- _Dataset content_
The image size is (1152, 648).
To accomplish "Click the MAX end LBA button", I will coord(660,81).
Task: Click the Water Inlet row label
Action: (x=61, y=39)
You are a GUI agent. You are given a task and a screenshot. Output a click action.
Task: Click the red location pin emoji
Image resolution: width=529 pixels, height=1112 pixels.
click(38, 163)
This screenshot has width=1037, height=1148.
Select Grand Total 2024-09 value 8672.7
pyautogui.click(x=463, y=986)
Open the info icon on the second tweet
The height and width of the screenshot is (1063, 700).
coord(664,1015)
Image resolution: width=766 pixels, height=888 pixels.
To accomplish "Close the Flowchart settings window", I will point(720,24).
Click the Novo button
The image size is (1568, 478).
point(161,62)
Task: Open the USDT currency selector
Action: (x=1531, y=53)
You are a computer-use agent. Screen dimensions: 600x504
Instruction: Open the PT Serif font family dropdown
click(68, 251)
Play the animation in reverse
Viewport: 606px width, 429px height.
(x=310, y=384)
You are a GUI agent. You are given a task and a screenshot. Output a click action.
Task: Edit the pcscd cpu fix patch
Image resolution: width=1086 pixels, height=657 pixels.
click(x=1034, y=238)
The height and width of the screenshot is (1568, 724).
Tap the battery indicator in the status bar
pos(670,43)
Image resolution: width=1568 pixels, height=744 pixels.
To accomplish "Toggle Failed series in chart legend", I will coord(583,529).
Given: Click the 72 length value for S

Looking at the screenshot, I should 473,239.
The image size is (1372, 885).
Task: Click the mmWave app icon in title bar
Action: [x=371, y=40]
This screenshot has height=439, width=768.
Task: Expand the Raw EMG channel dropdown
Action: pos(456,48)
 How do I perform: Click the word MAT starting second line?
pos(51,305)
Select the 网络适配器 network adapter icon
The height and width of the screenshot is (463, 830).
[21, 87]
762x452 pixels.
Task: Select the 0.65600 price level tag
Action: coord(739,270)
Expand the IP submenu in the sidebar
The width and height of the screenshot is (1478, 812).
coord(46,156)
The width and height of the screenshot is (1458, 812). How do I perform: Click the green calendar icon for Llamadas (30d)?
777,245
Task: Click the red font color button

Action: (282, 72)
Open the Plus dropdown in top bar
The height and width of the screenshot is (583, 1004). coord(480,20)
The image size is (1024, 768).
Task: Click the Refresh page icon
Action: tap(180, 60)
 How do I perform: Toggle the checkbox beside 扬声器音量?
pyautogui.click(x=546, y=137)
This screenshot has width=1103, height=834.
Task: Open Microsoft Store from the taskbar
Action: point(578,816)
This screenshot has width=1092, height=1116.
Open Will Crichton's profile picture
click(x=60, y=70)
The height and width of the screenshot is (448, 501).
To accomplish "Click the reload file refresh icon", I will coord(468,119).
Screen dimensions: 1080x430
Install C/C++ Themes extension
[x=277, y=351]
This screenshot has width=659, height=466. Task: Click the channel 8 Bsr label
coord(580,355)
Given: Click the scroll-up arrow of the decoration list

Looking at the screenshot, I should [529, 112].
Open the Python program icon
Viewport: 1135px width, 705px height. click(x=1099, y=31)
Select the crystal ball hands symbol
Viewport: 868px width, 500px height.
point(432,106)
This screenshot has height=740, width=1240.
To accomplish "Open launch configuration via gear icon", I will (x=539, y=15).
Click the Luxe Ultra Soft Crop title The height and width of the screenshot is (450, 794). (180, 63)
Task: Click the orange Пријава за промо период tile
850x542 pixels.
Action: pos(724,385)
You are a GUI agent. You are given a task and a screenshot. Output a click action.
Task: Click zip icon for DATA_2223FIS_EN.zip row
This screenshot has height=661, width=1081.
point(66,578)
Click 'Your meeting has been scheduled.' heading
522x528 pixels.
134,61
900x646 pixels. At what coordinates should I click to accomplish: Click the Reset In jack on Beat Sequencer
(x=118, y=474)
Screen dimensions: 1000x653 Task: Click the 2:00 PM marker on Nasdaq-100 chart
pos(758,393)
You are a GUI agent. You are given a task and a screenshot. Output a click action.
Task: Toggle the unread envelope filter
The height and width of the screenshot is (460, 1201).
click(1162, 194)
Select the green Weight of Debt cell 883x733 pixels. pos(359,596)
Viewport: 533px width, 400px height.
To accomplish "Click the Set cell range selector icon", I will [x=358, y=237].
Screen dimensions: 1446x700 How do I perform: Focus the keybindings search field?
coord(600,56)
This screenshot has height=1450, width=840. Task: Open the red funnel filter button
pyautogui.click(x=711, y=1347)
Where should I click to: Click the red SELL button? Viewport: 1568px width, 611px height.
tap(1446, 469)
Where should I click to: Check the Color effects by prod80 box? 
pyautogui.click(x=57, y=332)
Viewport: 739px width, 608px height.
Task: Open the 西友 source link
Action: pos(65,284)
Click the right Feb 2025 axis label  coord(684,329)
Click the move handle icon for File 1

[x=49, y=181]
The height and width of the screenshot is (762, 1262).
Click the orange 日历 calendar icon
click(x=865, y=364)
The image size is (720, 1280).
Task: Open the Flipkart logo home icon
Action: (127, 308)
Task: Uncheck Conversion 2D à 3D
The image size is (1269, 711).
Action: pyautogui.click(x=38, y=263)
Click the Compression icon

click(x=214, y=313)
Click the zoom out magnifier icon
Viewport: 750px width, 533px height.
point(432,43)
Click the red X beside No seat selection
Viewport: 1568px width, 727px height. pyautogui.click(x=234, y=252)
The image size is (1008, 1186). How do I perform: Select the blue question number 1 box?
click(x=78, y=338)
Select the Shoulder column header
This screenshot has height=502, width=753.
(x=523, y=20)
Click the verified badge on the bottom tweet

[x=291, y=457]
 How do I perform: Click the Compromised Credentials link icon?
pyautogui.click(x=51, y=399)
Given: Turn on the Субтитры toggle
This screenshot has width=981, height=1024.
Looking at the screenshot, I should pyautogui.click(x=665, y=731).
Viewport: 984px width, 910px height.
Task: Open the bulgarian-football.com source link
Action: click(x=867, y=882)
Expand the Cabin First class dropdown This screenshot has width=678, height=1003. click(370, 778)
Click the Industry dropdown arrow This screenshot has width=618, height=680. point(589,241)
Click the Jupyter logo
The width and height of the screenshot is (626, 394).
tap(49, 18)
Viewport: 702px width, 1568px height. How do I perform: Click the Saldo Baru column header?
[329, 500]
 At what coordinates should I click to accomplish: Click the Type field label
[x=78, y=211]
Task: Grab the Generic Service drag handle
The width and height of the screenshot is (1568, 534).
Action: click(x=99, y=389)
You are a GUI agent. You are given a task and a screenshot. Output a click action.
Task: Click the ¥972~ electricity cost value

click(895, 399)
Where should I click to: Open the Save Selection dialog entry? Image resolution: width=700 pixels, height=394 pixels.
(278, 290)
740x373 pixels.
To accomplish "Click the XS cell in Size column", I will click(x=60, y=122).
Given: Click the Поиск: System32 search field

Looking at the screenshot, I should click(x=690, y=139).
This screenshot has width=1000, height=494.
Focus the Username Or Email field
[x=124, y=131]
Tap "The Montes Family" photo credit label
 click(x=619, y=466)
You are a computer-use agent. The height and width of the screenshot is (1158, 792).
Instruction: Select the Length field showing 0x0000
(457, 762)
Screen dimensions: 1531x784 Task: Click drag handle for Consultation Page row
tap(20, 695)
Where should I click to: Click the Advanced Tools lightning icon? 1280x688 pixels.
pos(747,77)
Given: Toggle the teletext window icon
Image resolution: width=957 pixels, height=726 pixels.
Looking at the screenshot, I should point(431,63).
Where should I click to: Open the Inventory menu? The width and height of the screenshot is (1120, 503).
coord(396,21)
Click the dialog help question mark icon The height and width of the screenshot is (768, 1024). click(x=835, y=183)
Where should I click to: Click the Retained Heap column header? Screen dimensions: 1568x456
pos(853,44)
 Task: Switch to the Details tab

- _Work order_
Looking at the entries above, copy out every line in which "cell" occurs.

- _Reply_
Select the green Weight of Debt cell 883x733 pixels. pos(359,596)
To accomplish "Click the Set cell range selector icon", I will [x=358, y=237].
To accomplish "Click the XS cell in Size column", I will click(x=60, y=122).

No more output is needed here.